Lawtrades offers a number of services, including business formation, employment and labor, contracts and agreements and intellectual property.

Do: For productive meetings

Anyone who has started a business knows that it doesn’t happen without a multitude of meetings. Do is a service that can help make your meetings productive so you can waste as little time as possible.

The app allows you to plan and share an agenda to make sure everyone is on the same page. Other features include the ability to track accountability by showing you which points and/or tasks have been covered.

1Password: For easy password management

Starting a new business likely means starting and managing lots of online accounts. The 1Password app from AgileBits helps you save time by remembering passwords and other information for you.

The app helps you generate strong and unique passwords for your many accounts, and secures them behind one safe password known only by you. The app doesn’t only work for passwords — it can also help remember other information such as credit card numbers, safe combinations or street addresses.

Kanbanize: For product development

If your startup involves a specific product or set of products, Kanbanize helps you develop them with your team without bogging down the process.

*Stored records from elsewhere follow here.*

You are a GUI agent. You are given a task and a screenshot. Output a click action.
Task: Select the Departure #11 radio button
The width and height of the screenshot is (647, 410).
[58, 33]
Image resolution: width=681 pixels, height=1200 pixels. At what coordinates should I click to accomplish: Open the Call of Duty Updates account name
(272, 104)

The software allows you to post and share boards that include product information and progress, and you can choose which people see which information.

For example, if you want to update investors on the status of your product development, you can share certain boards with stakeholders and no one else.

Evernote: For organization

There are many applications available that aim to help team productivity, but Evernote is one of the best.

The software allows you to collaborate with your team all within one workplace, keeping projects and other work together. You can also give feedback on ideas and share notes while syncing the data across computers and phones.

There are many other features as well, including in-app chat functionality and integration with Google Drive.

TaskHusky: For web development

Almost any new business will want some sort of business, but a staff of web designers and developers isn’t always an option for startups. That’s where TaskHusky comes in.

TaskHusky is an on-demand service for small businesses that need help with one-off tasks with the Shopify, Bigcommerce or WordPress platforms. The company has a simple three-step process: You create a task and pre-pay, a TaskHusky team member is assigned the task and gets to work and the task is completed and is sent back for your approval.

The takeaway:

Smart entrepreneurs understand they can’t get everything done on their own when it comes to starting a new business. These six tools may not be everything you need to launch and maintain a startup, but they will go a long way to helping you keep productivity at a high level.